Republicans have been desperate to rig Montana’s voting to favor embattled Republican Senator Steve Daines. A cipher of a senator, Daines is best known for silencing Senator Elizabeth Warren during a debate on Trump’s nomination of Jeff Sessions for attorney general. Before Senate majority leader Mitch McConnell joined in with his infamous announcement—“She was warned. She was given an explanation. Nevertheless, she persisted”—it was Daines, sitting as the presiding chair of the Senate, who interrupted Warren’s reading of a letter Coretta Scott King had written about Sessions. That interruption set in motion a process that would eventually see Daines prevent Warren from completing her speech, curtly declaring from the chair, “The senator will take her seat.”

Daines is now locked in a tight reelection race with Bullock, a popular Democrat who has won three statewide elections. If Bullock beats Daines, there’s a real prospect that Democrats could flip the Senate and oust McConnell as majority leader. That’s made Montana a mission-critical state for the Republican voter-suppression machine.

The GOP’s legal strategy in Montana—as in a number of other states that have seen preelection litigation—embraced Trump’s debunked critique of voting by mail and sought to upend the process by blocking the vast majority of Montana counties from using the US Postal Service to conduct this fall’s election.

In response to the threat to voter safety posed by the coronavirus pandemic, Montana’s 56 counties conducted the state’s June primary by mail. And, as it became clear that Covid-19 remained a threat, Bullock issued an August emergency declaration that suspended a state law that prevented fall general elections from being conducted on an all-mail basis. The governor’s move drew an immediate response from the GOP. The president’s reelection campaign, the National Republican Senatorial Committee, the Republican National Committee, and the Montana Republican State Central Committee filed suit to block voting by mail. The Republican Speaker of the Montana House and the Republican president of the Montana Senate joined in, as did county parties and candidates. High-powered lawyers associated with out-of-state law firms assembled to press the party’s case.
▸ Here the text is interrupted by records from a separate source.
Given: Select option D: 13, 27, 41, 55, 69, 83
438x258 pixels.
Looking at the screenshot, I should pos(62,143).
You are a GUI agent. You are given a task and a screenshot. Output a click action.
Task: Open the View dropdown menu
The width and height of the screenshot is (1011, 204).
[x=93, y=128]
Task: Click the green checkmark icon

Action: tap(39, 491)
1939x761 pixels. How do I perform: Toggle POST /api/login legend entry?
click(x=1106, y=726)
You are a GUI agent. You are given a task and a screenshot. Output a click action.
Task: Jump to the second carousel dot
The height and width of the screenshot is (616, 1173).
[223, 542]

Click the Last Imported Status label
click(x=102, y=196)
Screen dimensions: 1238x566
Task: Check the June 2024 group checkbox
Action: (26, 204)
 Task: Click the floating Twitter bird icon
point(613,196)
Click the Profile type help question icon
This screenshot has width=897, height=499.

When they got in front of the judge, however, everything fell apart. Asked to provide evidence of voter fraud in Montana, the Republicans had nothing, and US District Judge Dana Christensen rejected their complaint. “When pressed during the hearing in this matter, the plaintiffs were compelled to concede that they cannot point to a single instance of voter fraud in Montana in any election during the last 20 years,” wrote the federal judge, who noted, “Importantly, Montana’s use of mail ballots during the recent primary election did not give rise to a single report of voter fraud.”

So this week, the 45 Montana counties that have chosen to go with voting by mail will dispatch ballots to registered voters.

Despite the president’s lies and the disingenuous interventions of Republican legal fantasists, the court’s ruling has enabled Montana to hold an election where votes can be cast safely, says Bullock, who argues, “There is nothing more sacred in our democracy than the right to vote, and no duty of government more important than to keep its citizens safe.”